Small doable changes at school = a big difference

The Act With Her team knows that peer and family support are clearly essential yet not sufficient for girls to successfully navigate the school setting while menstruating. That’s why we are helping the government of Ethiopia continue to scale up a Menstrual Health Management (MHM) training that they had developed in collaboration with UNICEF, specifically designed for the school setting. The goal for each school is to become an “MHM Model School”, which requires not only fulfilling minimum site requirements, like sex-separate toilets, washing and waste disposal stations, and educational materials,   but also achieving a reduction in the number of girls dropping out due to menstruation. Working with UNICEF and the relevant Ethiopian regional health bureaus we delivered this training to school directors and staff, school girls’ club coordinators, and health extension workers in each of our project areas. Teachers were especially excited about the session that instructed them on how to make and have available re-useable sanitary pads for students in need.

As part of a visit this month to celebrate the girls, boys, and parents who have completed the 10-month empowerment program in one village, I had the pleasure of seeing their local school as well – the Yewiha Midir Primary School in Aqabit Kebele of the Amhara region. The school’s director and head staff had participated together with local health teams in the MHM trainings. I was amazed at how quickly they had worked together to enact significant changes to better support menstruating students.

Within only two months after the workshop, this rural and quite low-resourced school had fully met the minimum standards set by the MHM training using funds they proactively raised themselves, and by re-purposing school spaces that had previously included part of the school director’s own office. An entire portion of a building has been newly dedicated to MHM, with an entryway showcasing re-useable pad construction, and three separate rooms set aside for counseling, washing and hygiene, and resting (complete with books for passing the time!). My thirteen-year-old self would have been so grateful if my peers, community, and school had been as understanding and visibly supportive.
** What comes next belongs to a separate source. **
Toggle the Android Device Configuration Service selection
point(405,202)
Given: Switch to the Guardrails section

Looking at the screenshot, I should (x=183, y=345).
The MHM resting room for girls at the Yewhia Midir Primary School. Photo: Tricia Petruney

Toward a future where period support in school is a no-brainer

It doesn’t take much time or funding to simply open up conversations and spread menstruation information, so we hope that global momentum continues to gather speed. Given the deep-seated and persistent taboos attached to menstruation in countries like Ethiopia and beyond, our team has been thrilled with the enthusiastic reception from parents, brothers, community leaders, and school officials that have expressed appreciation for the open dialogue and have moved swiftly to make positive changes for the girls in their lives.

Girls themselves, of course, make their own best champions. Put succinctly by a young adolescent girl from Act With Her in Amhara, “[Before] I thought that if I see menstruation, I will drop [the class], but now I can understand that it is not the reason to drop my education. I also advise my friends to not drop their education because of menstruation, too”.

Act With Her receives funding from the Bill & Melinda Gates Foundation, and a randomized evaluation to assess the model’s impact is being conducted by the UK Department for International Development (DFID)-funded Gender & Adolescence: Global Evidence (GAGE) research consortium.